- **Exercises to complete**:
1. Could you write down the part of the text on The Remixes album that opens with the words containing "The Remixes is" and closes with "collaborations and remixes."?
2. In the text on The Remixes album, which albums did Carey agree to release in exchange for her exit from Columbia?

- **Selected passage**:
The Remixes is the first remix album by American singer and songwriter Mariah Carey, released on June 25, 2003, by Columbia Records. It is primarily a collection of remixes of some of Carey's songs: disc one is compiled of club mixes, while disc two contains Carey's hip hop collaborations and remixes.

Background and release
Following the demise of her marriage with Sony Music CEO Tommy Mottola after the release of her sixth studio album Butterfly (1997), American singer Mariah Carey negotiated her exit from record label Columbia in exchange for the release of four albums: #1's (1998; her first greatest hits album), Rainbow (1999; her seventh studio album), Greatest Hits (2001; her second greatest hits album), and The Remixes (2003; her first remix album). By the time of the latter's release, Mottola had resigned from Sony Music and Carey was consequently more creatively involved in the album than Greatest Hits, for which she admitted not knowing of its impending release in 2001. In a 2003 interview with the Scripps Howard News Service, Carey summed up The Remixes release as "a contractual Sony thing". However, Carey told The Hollywood Reporter she had always wanted to put out a remix album and reflected positively about its tracklist.

- **Data excerpt**:
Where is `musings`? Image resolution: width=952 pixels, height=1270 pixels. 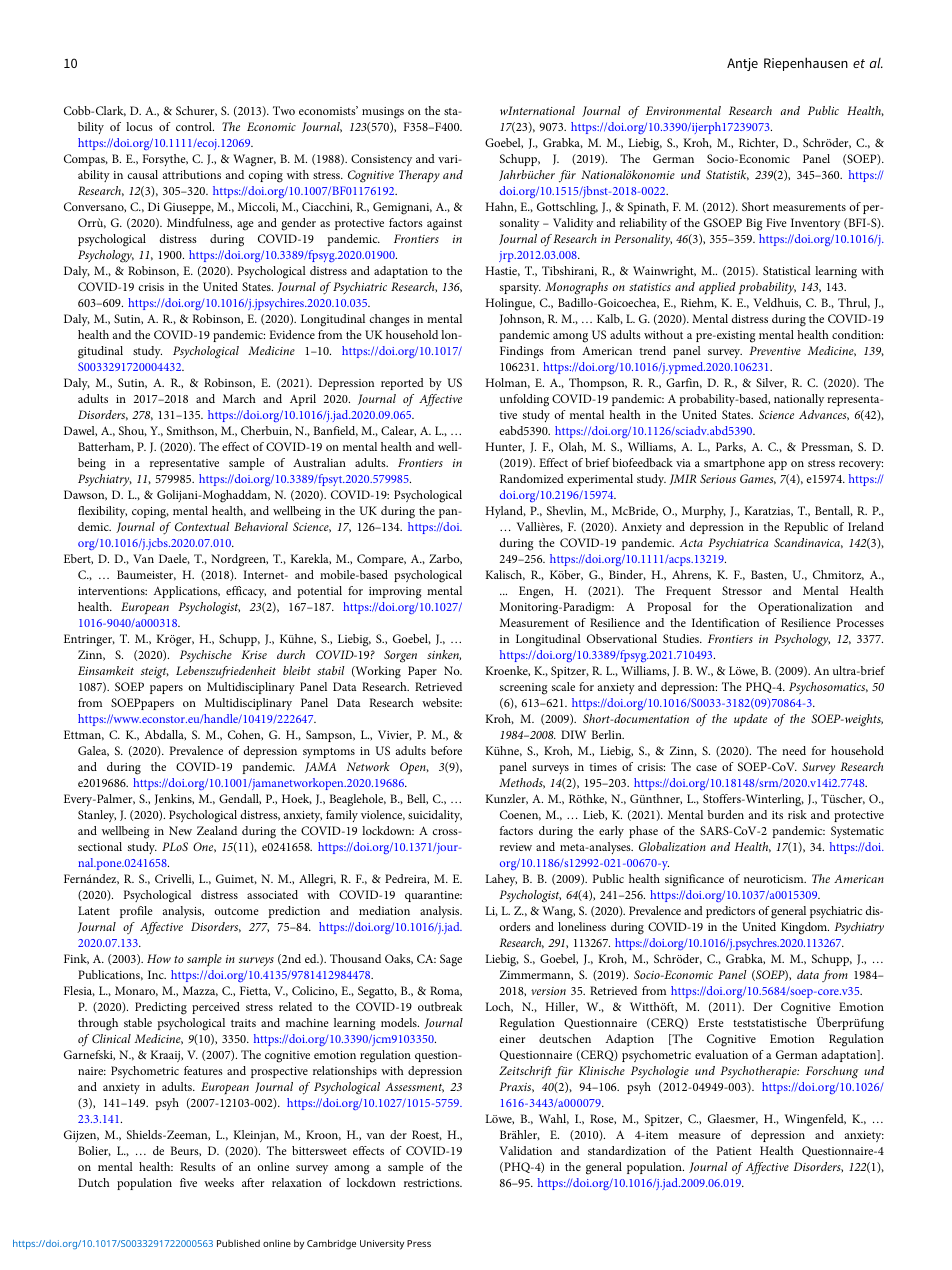 musings is located at coordinates (383, 113).
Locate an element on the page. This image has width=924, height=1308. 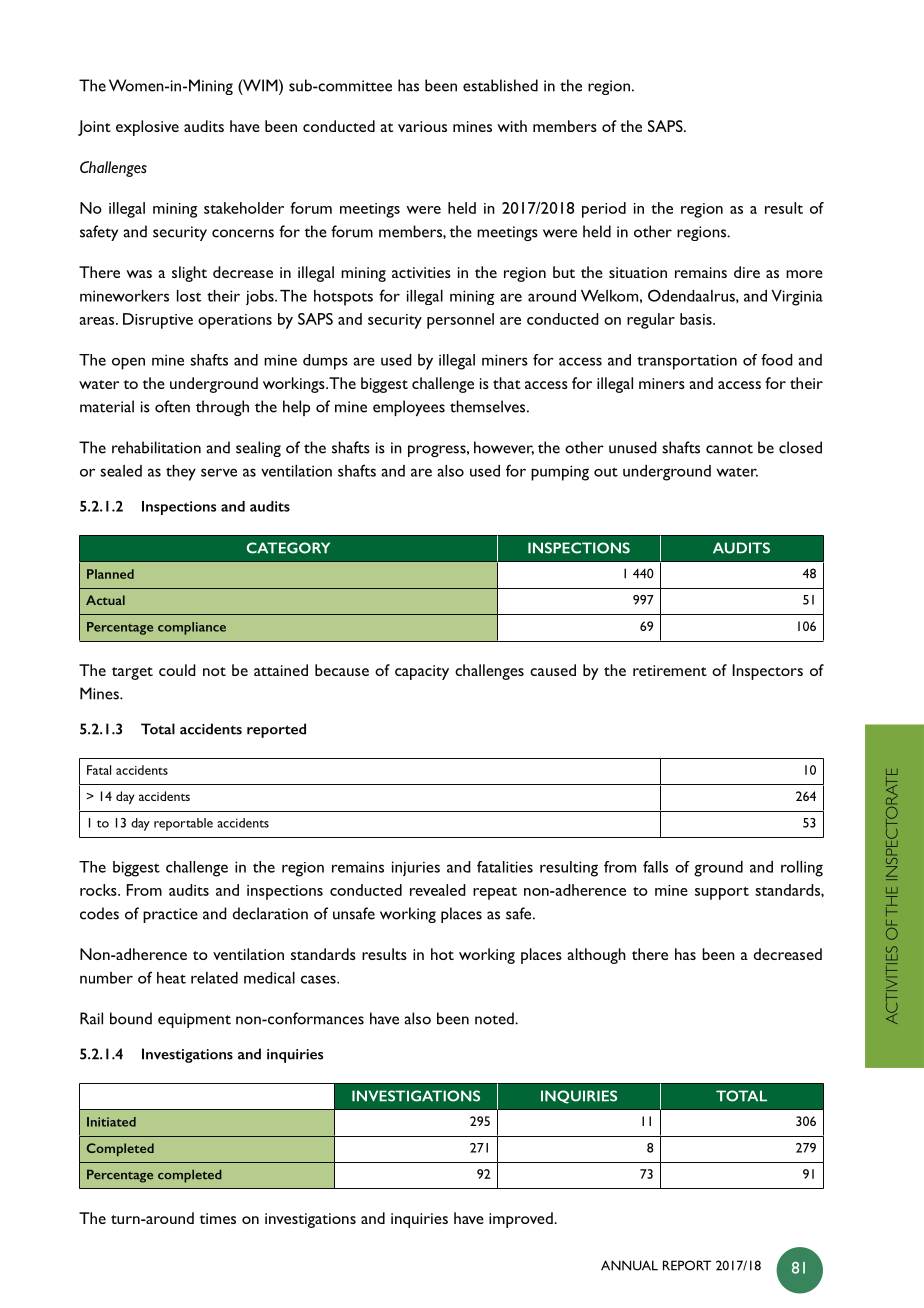
support is located at coordinates (722, 893).
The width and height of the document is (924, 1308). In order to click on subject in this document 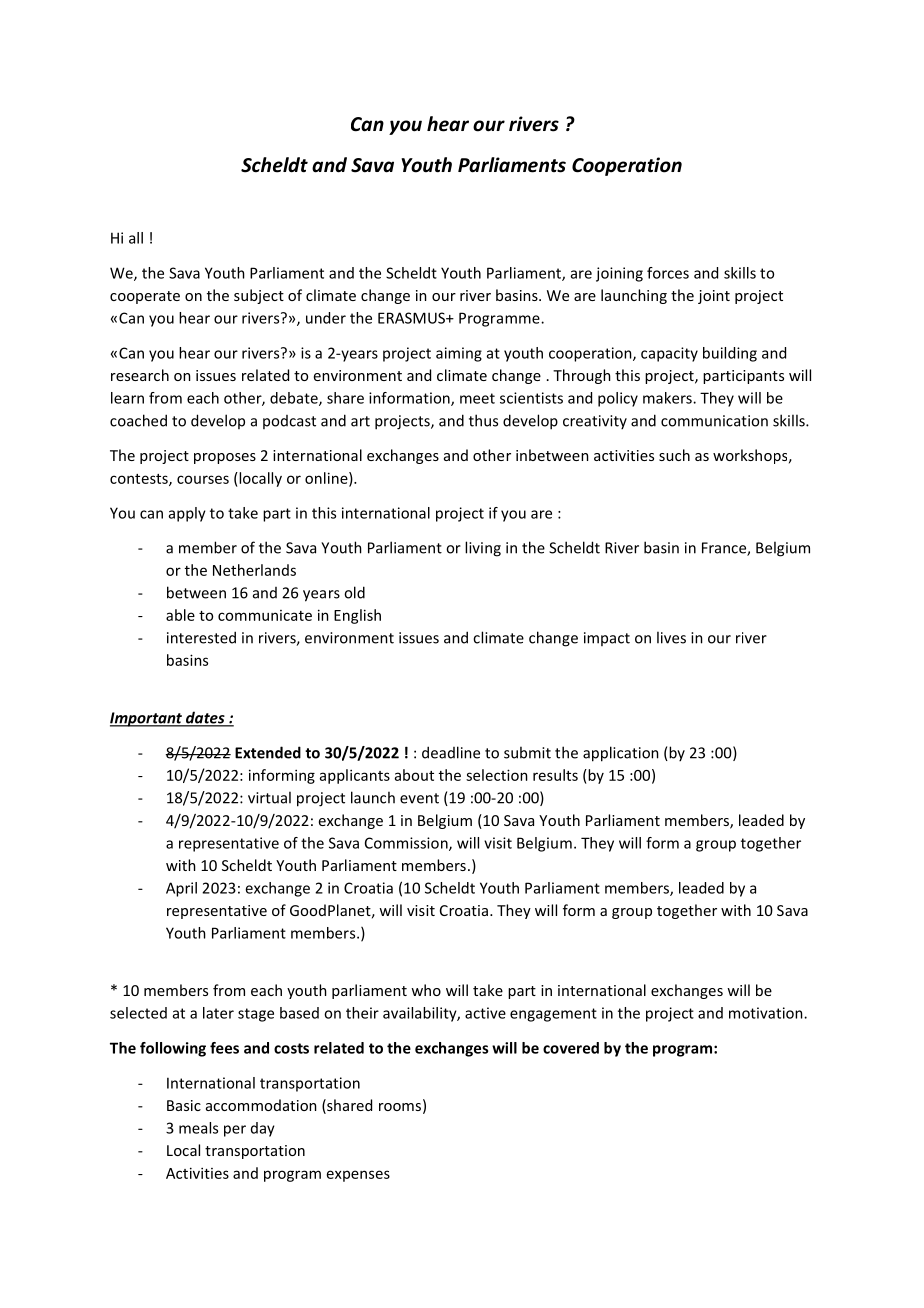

- **Worked solutions**:
1.
The Remixes is the first remix album by American singer and songwriter Mariah Carey, released on June 25, 2003, by Columbia Records. It is primarily a collection of remixes of some of Carey's songs: disc one is compiled of club mixes, while disc two contains Carey's hip hop collaborations and remixes.

2.
#1's
Rainbow
Greatest Hits
The Remixes